# [ASSIGNMENT]
Your output should be the records below, word for word and picture-free.

# [RECORDS FOR THIS EXERCISE]
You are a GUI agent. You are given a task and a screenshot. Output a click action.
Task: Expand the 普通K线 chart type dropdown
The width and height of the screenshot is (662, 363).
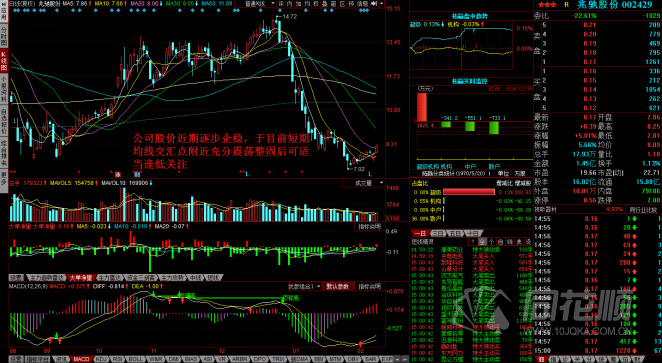tap(260, 3)
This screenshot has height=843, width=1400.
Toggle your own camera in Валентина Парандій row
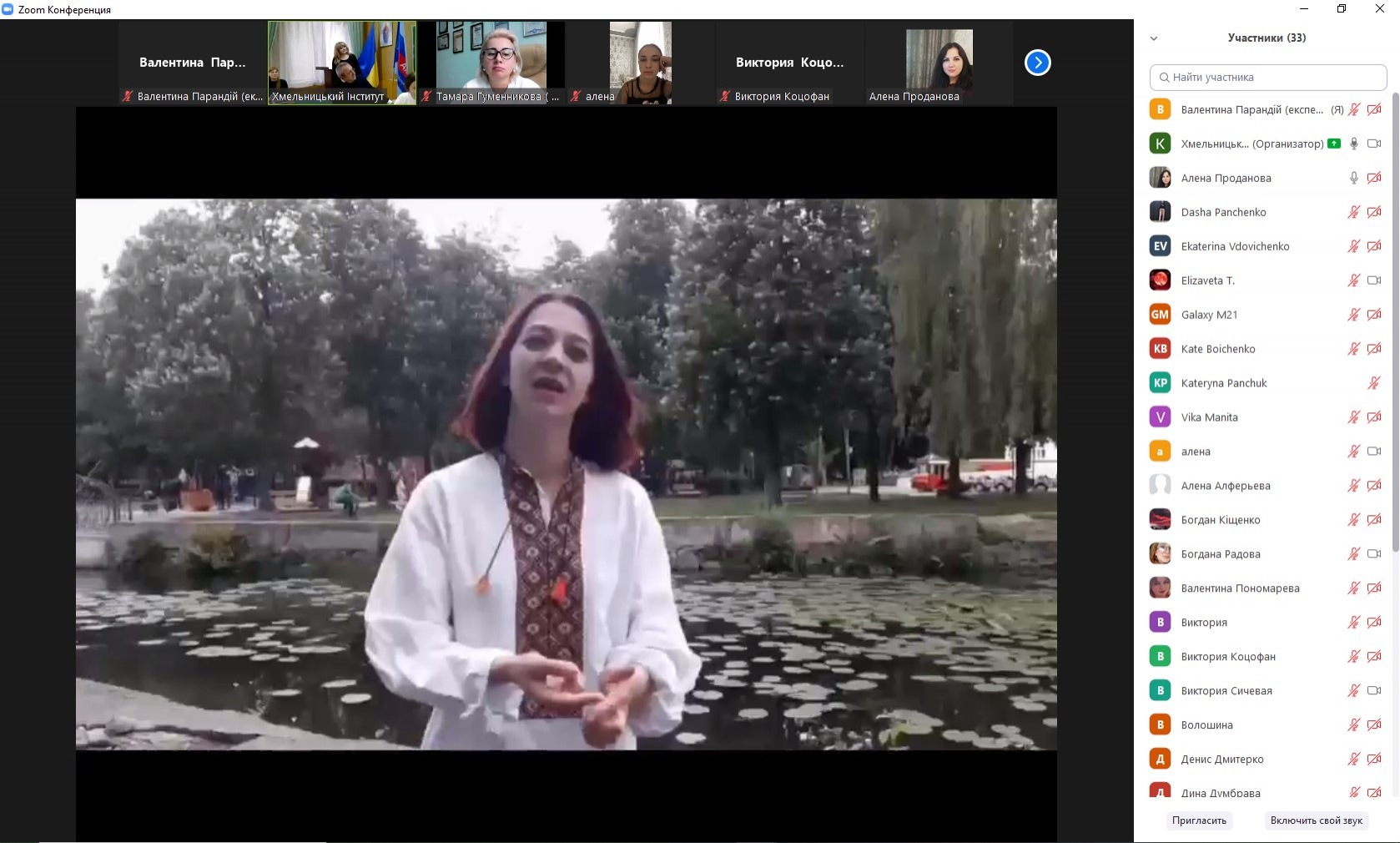point(1374,109)
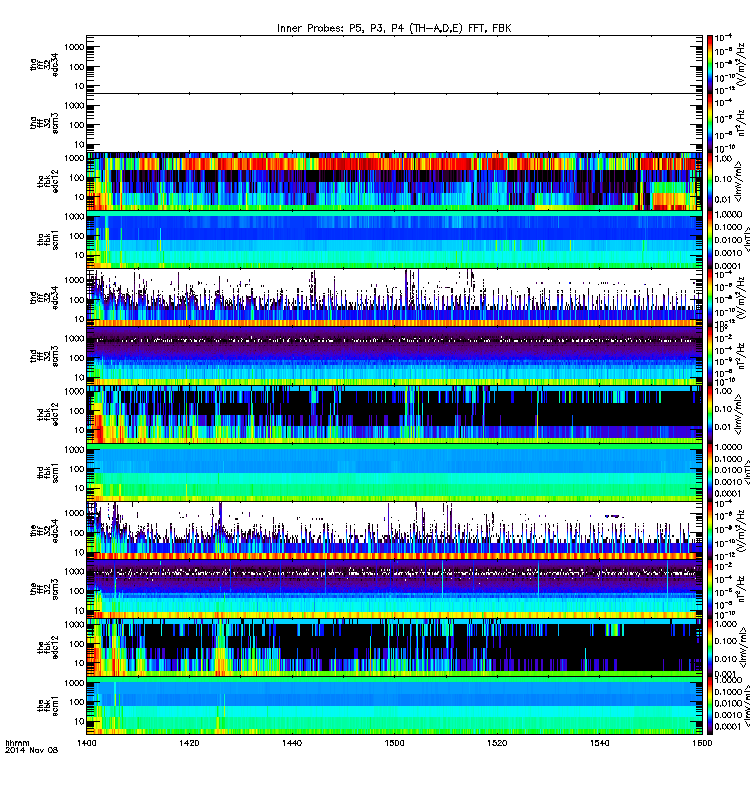Click the '2014 Nov 08' date label
This screenshot has height=800, width=750.
click(x=31, y=750)
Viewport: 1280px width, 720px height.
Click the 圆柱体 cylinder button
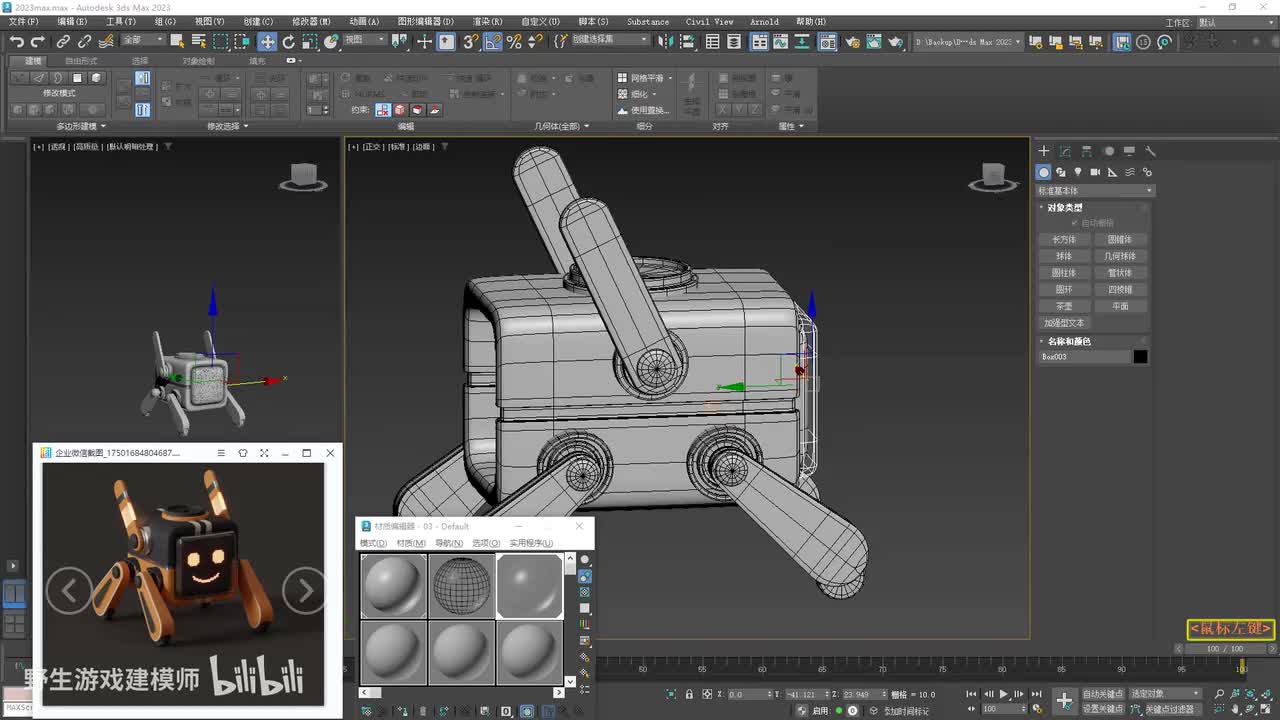pyautogui.click(x=1064, y=273)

# [TASK RESULT]
You are a GUI agent. You are given a task and a screenshot. Output a click action.
Task: Expand the 普通K线 chart type dropdown
The width and height of the screenshot is (662, 363).
tap(260, 3)
This screenshot has height=843, width=1400.
Toggle your own camera in Валентина Парандій row
point(1374,109)
Click the '2014 Nov 08' date label
This screenshot has height=800, width=750.
click(x=31, y=750)
Viewport: 1280px width, 720px height.
Click the 圆柱体 cylinder button
pyautogui.click(x=1064, y=273)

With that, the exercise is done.